Two separate rationales underlie the requirement that a party timely object to conduct affecting a jury in order to preserve the issue for a motion for new trial or appeal. First, a timely objection provides the trial court with the opportunity to salvage a trial by ridding the jury of any improper influences through reinstruction or curative instruction. See Hargrove,631 So.2d at 346;Eastern Air Lines,223 So.2d at 334. In this case, a timely objection would have permitted the trial court to have questioned the jury to determine what they heard, if anything, and to fashion a curative instruction if one were appropriate. Second, it is simply unfair to allow a party to hold back an objection like a trump card, ready to be played in the event of an unfavorable verdict. See Hargrove, 631 So.2d at 346;Nissan Motor Corp.,545 So.2d at 276;Walt Disney World, 427 So.2d at 1136.
 We do agree with the appellant that the trial court erroneously allowed defense counsel to cross-examine two relatives about the illegal immigration status of some of the decedent's family members. The plaintiff's lawyer first broached the issue of immigration status by her contention that Maria Dingee married David Dingee out of convenience in 1984 to obtain a favorable immigration status. The plaintiff's attorney was trying to distance the case from David Dingee, who practiced a high risk lifestyle for AIDS, even though his HIV tests were negative. However, there was deposition testimony that the marriage was based on love. The defense was entitled to broad latitude in trying to establish the nature of the Dingees' lifestyle together, if any, especially since she did not initiate a divorce action until March, 1991, about a month after she was first diagnosed with end stage AIDS. This latitude did not extend to question the members of Maria Dingee's family about their immigration status.

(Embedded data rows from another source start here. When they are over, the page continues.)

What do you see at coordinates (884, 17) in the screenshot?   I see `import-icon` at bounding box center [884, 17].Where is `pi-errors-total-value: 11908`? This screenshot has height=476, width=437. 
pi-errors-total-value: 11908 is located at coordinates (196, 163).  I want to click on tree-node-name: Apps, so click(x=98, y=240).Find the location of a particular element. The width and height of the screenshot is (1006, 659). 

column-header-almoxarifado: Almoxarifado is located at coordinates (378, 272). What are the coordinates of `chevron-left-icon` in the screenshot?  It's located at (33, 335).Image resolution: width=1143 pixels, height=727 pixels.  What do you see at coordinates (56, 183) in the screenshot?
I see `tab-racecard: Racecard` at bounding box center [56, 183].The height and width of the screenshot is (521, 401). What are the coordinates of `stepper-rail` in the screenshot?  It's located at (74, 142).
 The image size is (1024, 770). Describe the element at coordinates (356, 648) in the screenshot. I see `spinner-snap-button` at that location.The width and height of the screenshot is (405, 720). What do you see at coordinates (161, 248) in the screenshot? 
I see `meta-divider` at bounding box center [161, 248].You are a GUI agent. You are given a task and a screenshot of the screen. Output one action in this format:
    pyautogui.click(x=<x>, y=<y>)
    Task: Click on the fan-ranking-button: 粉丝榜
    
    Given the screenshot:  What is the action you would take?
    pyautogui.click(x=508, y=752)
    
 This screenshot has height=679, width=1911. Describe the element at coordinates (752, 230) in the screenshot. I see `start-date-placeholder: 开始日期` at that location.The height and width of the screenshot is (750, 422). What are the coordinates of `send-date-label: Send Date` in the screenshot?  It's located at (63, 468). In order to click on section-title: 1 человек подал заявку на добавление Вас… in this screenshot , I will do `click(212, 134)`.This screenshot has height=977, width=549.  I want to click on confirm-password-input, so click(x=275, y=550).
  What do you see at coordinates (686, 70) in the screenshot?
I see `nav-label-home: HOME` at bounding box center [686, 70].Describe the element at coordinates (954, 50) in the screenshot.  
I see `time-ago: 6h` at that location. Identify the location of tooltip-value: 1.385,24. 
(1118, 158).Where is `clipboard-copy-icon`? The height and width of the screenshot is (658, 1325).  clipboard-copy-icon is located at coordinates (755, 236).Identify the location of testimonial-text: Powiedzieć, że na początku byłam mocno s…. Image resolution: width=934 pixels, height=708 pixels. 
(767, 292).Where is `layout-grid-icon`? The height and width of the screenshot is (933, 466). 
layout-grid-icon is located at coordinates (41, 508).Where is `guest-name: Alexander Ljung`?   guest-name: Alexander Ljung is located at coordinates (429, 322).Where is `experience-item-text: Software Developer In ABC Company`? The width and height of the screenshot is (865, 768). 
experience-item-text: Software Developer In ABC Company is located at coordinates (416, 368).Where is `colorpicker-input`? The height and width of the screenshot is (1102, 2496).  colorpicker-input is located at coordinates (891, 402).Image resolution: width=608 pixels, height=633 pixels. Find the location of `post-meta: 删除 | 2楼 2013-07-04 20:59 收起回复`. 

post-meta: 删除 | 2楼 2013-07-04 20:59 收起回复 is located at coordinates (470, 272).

*412 Any errors in the admission of testimony concerning the immigration status and the deposition of David Dingee were harmless. They did not become the feature of this lengthy trial. In this regard, we defer to the superior vantage point of the trial court, who considered these issues on the motion for new trial. If reasonable people could differ as to the propriety of the action taken by the trial court on the motion for new trial, then the action is not unreasonable and there is not that abuse of discretion necessary for an appellate court to set aside the trial court's ruling on the motion. See Allstate Ins. Co. v. Manasse,707 So.2d 1110 (Fla.1998); E.R. Squibb & Sons, Inc. v. Farnes,697 So.2d 825 (Fla.1997). As the supreme court recently stated in Manasse,707 So.2d at 1111:
The judicial determination on a motion for a new trial is a discretionary act of the trial court:
When a motion for new trial is made it is directed to the sound, broad discretion of the trial judge, who because of his contact with the trial and his observation of the behavior of those upon whose testimony the finding of fact must be based is better positioned than any other one person fully to comprehend the processes by which the ultimate decision of the triers of fact, the jurors, is reached.
A motion for a new trial is addressed to the sound judicial discretion of the trial court, and the presumption is that [it] exercised that discretion properly. And the general rule is that unless it clearly appears that the trial court abused its discretion, the action of the trial court will not be disturbed by the appellate court.